• **EXTRACT TO READ**

Two new services added to Takeout

Wednesday, November 14, 2012 | 2:59 PM

We're always working to improve our tools and make it easier for users to control and access their data. Today we are happy to add support for two new services in Google Takeout.

Latitude: Download a json file with your location data.

Reader: You can already export your data within Reader. Now that functionality comes to Google Takeout. Export an xml file of your subscriptions and your lists of starred, shared, following (and more) items in json format.
Posted by Kári Ragnarsson, The Data Liberation Front

Your YouTube original videos now available in Google Takeout

Wednesday, September 26, 2012 | 2:39 PM


Your Takeout menu is growing.  Today's entrée:  YouTube videos.

Previously, you've been able to download individual transcoded videos from your YouTube Video Manager.  But starting today, you also have a more efficient way to download your videos from YouTube. With Google Takeout, you can download all of the original videos that you have uploaded in a few simple clicks.  No transcoding or transformation -- you’ll get exactly the same videos that you first uploaded.  Your videos in.  Your videos out.




Posted by Brian Hawkins, YouTube Engineer and Data Liberator.


Now offering Docs for Takeout

Tuesday, January 24, 2012 | 1:35 PM

It’s been easy to liberate your Google Docs in lots of different formats for awhile now -- ODT, PDF, RTF, Text, Word, HTML -- you name it. Starting today, you can export them along with everything else on the Google Takeout menu.

• **PROVIDED MATERIAL**
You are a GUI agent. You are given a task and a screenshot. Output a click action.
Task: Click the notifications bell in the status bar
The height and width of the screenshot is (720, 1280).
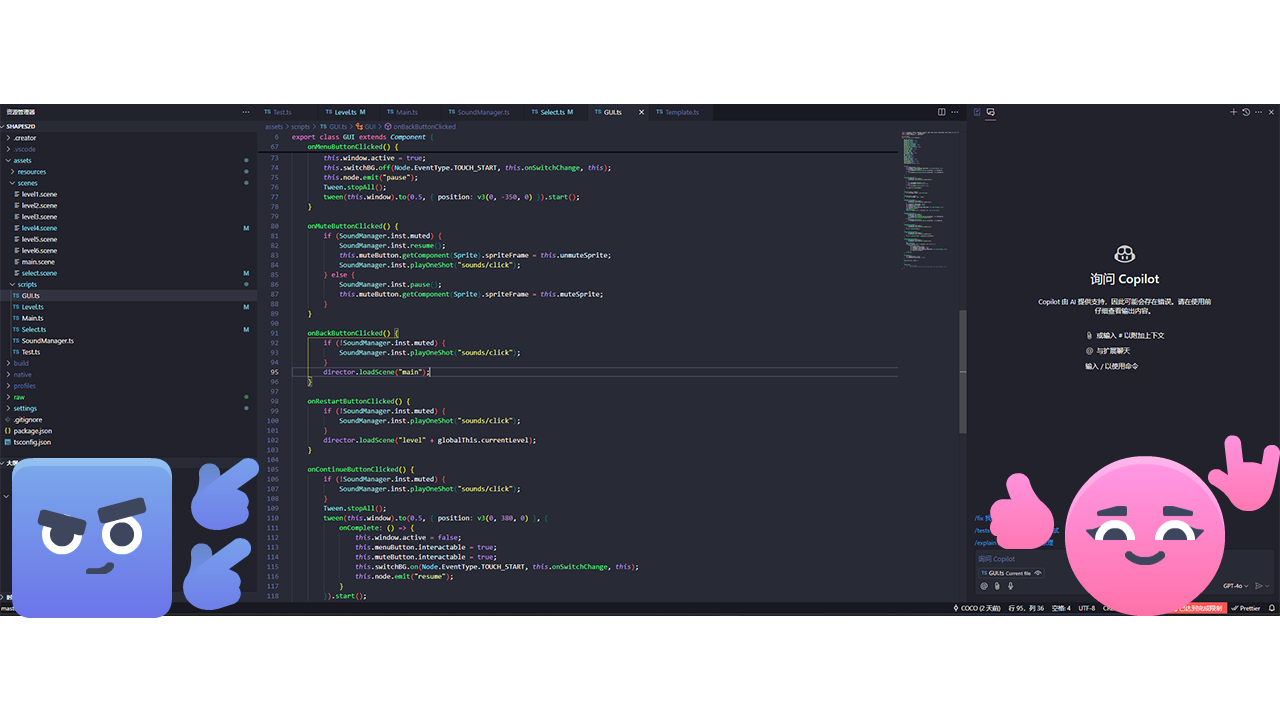click(x=1270, y=607)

• **BRIEF 1**
Answer these questions from the Google Takeout posts, one per line:
(a) In what file format does Latitude location data download?
(b) Who posted the announcement about original YouTube videos?
(c) On what date was the post about Docs in Takeout published?
• **BRIEF 2**
Reproduce the part of the Google Takeout posts running from "We're always working" up to and including "in Google Takeout.".

• **COMPLETE RESPONSE 1**
(a) A json file.
(b) Brian Hawkins, YouTube Engineer and Data Liberator.
(c) Tuesday, January 24, 2012.

• **COMPLETE RESPONSE 2**
We're always working to improve our tools and make it easier for users to control and access their data. Today we are happy to add support for two new services in Google Takeout.